%%

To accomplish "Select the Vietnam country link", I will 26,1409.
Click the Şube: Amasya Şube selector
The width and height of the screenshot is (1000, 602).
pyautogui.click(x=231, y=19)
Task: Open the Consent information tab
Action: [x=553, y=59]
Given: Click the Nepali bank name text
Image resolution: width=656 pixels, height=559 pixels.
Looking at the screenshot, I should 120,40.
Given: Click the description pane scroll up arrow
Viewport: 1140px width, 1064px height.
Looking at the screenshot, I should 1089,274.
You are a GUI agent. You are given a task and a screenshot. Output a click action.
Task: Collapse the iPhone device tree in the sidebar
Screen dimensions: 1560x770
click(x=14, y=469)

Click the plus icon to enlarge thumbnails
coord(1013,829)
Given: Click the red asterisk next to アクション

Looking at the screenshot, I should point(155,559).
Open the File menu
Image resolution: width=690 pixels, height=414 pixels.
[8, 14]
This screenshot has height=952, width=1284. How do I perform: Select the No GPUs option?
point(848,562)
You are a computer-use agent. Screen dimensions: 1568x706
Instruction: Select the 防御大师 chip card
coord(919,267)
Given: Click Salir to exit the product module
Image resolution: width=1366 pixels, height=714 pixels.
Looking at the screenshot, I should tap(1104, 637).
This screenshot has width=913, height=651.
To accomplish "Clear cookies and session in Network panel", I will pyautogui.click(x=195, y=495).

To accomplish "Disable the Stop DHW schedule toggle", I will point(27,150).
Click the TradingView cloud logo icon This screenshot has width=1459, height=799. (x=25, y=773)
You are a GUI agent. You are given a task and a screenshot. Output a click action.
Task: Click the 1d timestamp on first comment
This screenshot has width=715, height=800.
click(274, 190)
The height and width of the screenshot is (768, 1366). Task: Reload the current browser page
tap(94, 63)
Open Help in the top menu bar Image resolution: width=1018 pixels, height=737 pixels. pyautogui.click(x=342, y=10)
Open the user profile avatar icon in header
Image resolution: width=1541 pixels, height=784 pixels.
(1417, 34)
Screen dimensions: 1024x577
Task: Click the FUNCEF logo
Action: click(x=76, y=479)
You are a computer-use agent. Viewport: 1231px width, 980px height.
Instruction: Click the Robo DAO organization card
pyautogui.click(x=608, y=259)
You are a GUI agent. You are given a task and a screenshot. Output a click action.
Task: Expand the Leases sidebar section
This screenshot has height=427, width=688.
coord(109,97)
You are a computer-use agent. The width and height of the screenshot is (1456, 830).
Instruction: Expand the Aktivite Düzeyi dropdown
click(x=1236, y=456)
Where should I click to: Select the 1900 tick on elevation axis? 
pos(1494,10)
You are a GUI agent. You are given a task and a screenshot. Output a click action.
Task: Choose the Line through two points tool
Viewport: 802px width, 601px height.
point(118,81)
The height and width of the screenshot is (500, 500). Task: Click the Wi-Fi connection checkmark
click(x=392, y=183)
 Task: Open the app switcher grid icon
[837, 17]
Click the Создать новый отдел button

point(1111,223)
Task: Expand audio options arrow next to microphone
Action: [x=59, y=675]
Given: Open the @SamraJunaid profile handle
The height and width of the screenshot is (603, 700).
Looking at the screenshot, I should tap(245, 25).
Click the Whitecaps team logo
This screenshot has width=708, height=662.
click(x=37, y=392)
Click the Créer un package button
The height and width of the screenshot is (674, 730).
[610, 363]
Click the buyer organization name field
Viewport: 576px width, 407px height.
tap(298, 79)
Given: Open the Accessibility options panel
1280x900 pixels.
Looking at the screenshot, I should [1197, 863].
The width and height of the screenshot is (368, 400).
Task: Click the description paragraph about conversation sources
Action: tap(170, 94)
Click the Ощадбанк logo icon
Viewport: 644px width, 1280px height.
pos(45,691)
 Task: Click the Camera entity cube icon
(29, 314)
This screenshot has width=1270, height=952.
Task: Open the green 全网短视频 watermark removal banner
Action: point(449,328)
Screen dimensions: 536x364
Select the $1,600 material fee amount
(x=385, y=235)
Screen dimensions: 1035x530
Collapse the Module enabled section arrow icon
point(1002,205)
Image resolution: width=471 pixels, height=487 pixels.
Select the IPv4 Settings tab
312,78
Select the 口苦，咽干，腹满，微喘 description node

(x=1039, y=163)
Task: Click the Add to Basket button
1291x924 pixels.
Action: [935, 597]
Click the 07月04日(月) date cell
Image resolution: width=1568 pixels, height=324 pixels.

%%

Search the records for the string "computer", and copy every line that holds it.

You are a computer-use agent. Screen dimensions: 1568x706
You are a computer-use agent. Viewport: 1231px width, 980px height.
You are a computer-use agent. The width and height of the screenshot is (1456, 830).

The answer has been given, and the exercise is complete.